Thirty structured interviews will be conducted among a convenience sample of healthcare workers from twelve public HIV clinics in Nyanza Province, Kenya. Structured questions and case scenarios assess contraceptive knowledge, training, and provision experience. Open-ended questions collect providers' opinions about integration. Quantitative data will be analyzed in frequencies and appropriate comparisons. Grounded theory will guide content analysis of the qualitative data.

Results:

Of the 18 healthcare workers already interviewed, eleven (61%) reported previous FP training. Most regarded implants 14 (78%), injectables 13 (72%), and OCP's 13 (72%) as safe for HIV-infected women. Only eight (44%) thought the IUC was safe. Although all reported counseling clients on FP, only six (33%) had worked at a clinic where contraception, other than condoms, was available. Themes expressed as potential barriers to integration were myths about contraceptive side effects, shortage of staff, lack of training, and availability of commodities.

Conclusions:

Misconceptions exist about the safety of contraception, especially the IUC, for HIV-infected women. To increase access to FP, providers suggested additional FP training, improving the availability of FP commodities in HIV care settings, and increasing the number of staff.

Learning Objectives:
1. To describe current knowledge, attitudes, and practices regarding family planning among a sample of Kenyan HIV care providers. 2. To identify and discuss Kenyan healthcare providersí perceptions of cultural, logistical, structural, and educational barriers to contraception among HIV-infected women.

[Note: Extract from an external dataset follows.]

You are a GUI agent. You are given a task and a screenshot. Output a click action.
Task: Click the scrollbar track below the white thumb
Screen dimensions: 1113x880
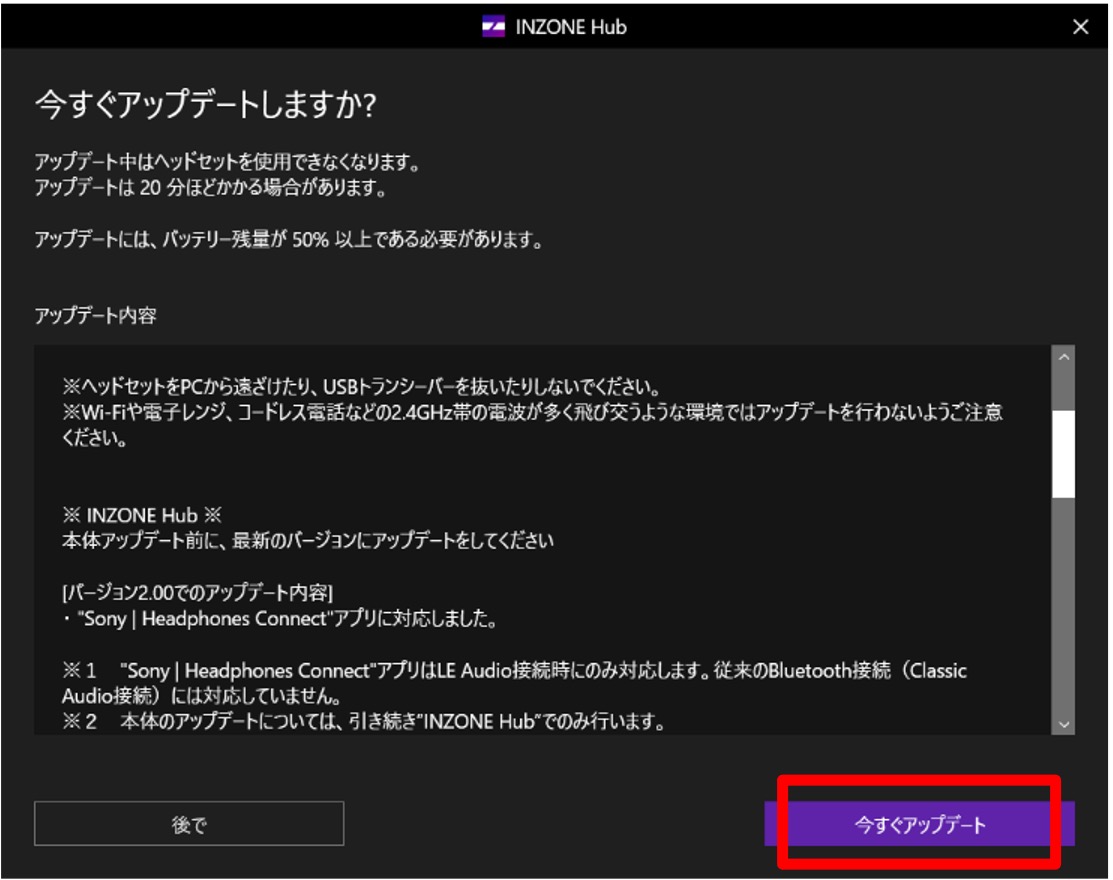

Keywords: HIV/AIDS, Family Planning

Presenting author's disclosure statement:

Qualified on the content I am responsible for because: I am currently conducting research in the area of integrating family planning into HIV care in Kenya, Africa.
Any relevant financial relationships? No

I agree to comply with the American Public Health Association Conflict of Interest and Commercial Support Guidelines, and to disclose to the participants any off-label or experimental uses of a commercial product or service discussed in my presentation.